Aux autobus de touristes qui parcourent les routes, il faudra donc ajouter ceux des politiciens décorés des couleurs de leur parti et des slogans qu’ils souhaitent qu’on retienne. Justement, celui de Stephen Harper était de passage à Montréal cette semaine. Allez comprendre pourquoi, mais pour illustrer le fait que le premier ministre était en visite dans la métropole, le parti a choisi de nous montrer, par l’entremise de Facebook, une photo de son autobus. Vous voyez, il est là! Un peu comme le mouton de Saint-Exupéry.

— Dessine-moi un premier ministre.

— Ça, c’est l’autobus. Le premier ministre que tu veux est dedans.

Toujours est-il que cet autobus est une sorte de panneau réclame géant et mobile et que le message publicitaire qu’il diffuse devrait retenir notre attention: Un leadership qui a fait ses preuves. Un Canada plus sécuritaire. Une économie plus forte.

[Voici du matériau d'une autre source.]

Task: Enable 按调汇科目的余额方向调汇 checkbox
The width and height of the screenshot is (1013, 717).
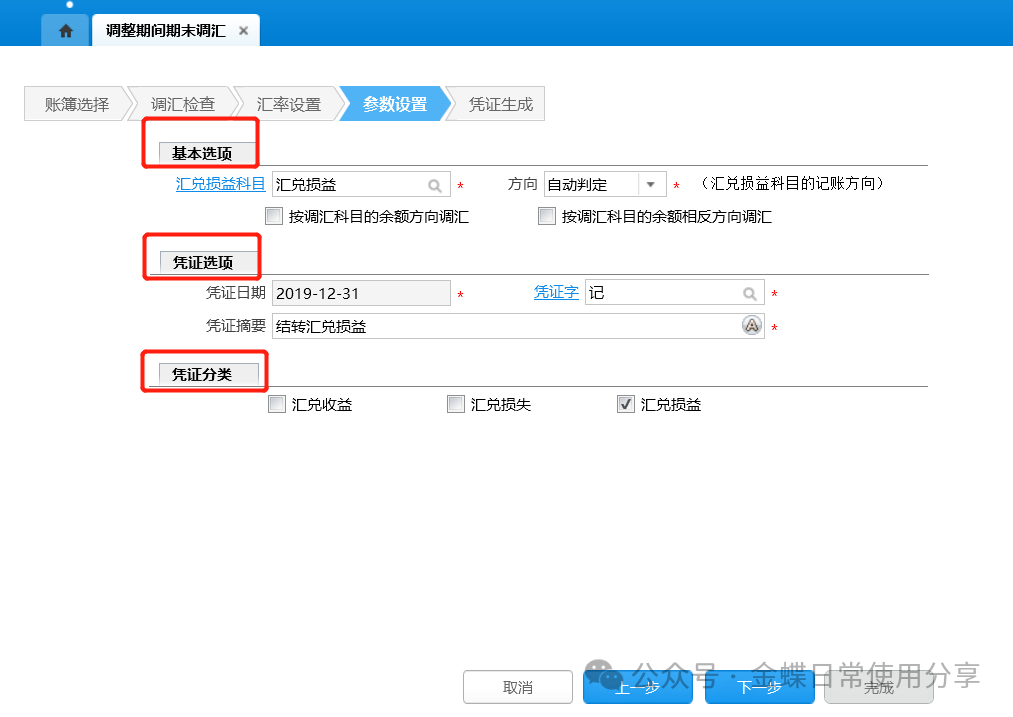Action: point(274,216)
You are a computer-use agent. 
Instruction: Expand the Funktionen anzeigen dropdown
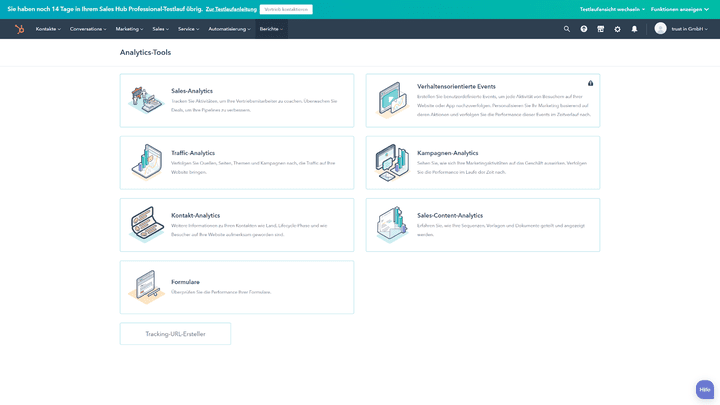(x=680, y=9)
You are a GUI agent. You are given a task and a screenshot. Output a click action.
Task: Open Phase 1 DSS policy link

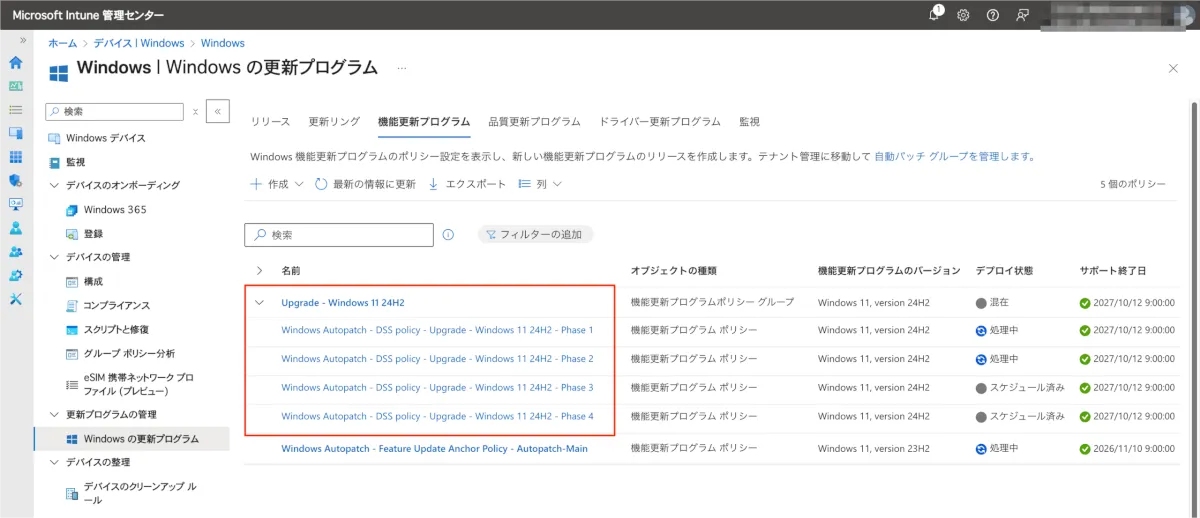coord(437,330)
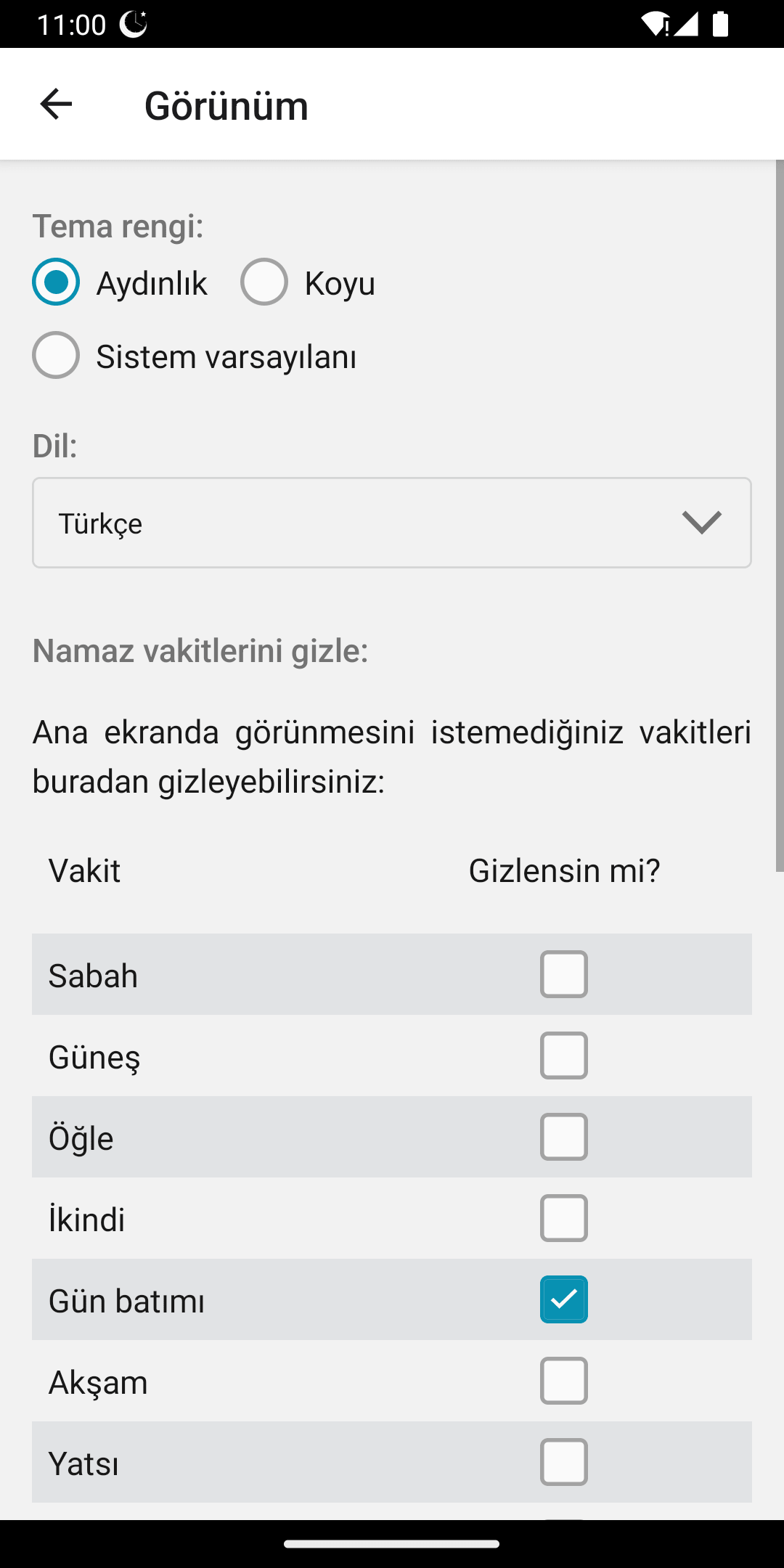The image size is (784, 1568).
Task: Toggle the Öğle hide checkbox
Action: coord(563,1137)
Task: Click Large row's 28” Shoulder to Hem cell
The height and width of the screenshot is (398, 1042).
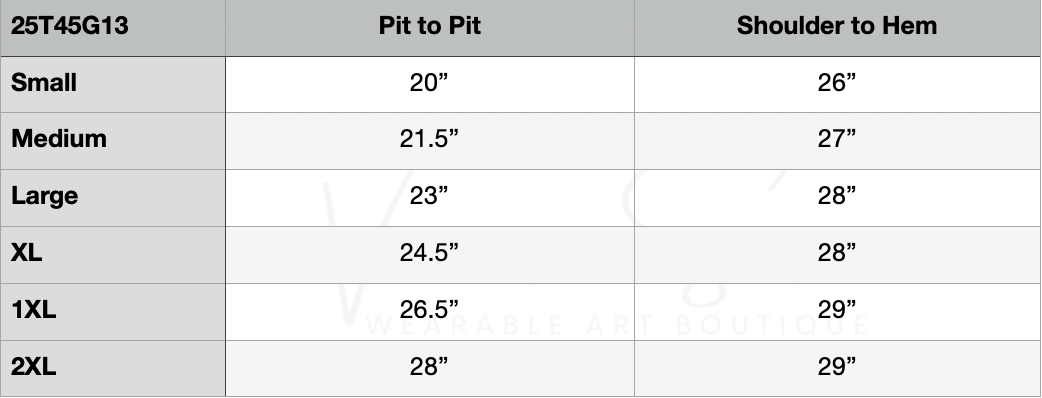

Sécurité et économie. C’est quand même assez malin. On ne peut pas se sortir de cette espèce de roue pour hamster. Tu es prospère, tu as accumulé des biens, une grosse maison, tu manges à ta faim et même un peu plus, tes enfants croulent sous les cossins inutiles, il y en a même un qui collectionne les dinosaures en plastique. Tu as peut-être aussi un tracteur pour ta pelouse et le truc qui souffle les feuilles chez le voisin l’automne. Mais as-tu pensé aux serrures? Et au système d’alarme? Et à la clôture? Et pourquoi pas un chien de garde? Parce que comme tu possèdes beaucoup de trucs, on pourrait t’attaquer! Ah, mais tout ça coûte cher. As-tu les moyens de te payer ça? Il faut donc que tu sois vraiment prospère. Il te faut donc une économie forte.

Il faudrait dire ça aux gens, un jour: Si vous avez peur, c’est peut-être parce que vous possédez trop de machins. Et si vous en possédez trop, c’est peut-être parce que vous avez peur. Allez donc vous sortir de là.

D’ailleurs, on ne s’en sort pas, et les deux autres partis sont assez bien baisés. À preuve, ils ont choisi presque exactement le même slogan. Il est temps de changer ensemble pour les libéraux et Ensemble pour le changement du côté du NPD. Il n’est passé par la tête de personne au sein de ces partis de proposer, mettons, Pour un Canada plus libre et des gens plus heureux.

Ce serait assez joli, mais sans doute une promesse impossible. Comme un type dans un couple en panne d’amour qui proposerait à sa femme de tout balancer aux ordures pour aller vivre au gré du vent et des saisons.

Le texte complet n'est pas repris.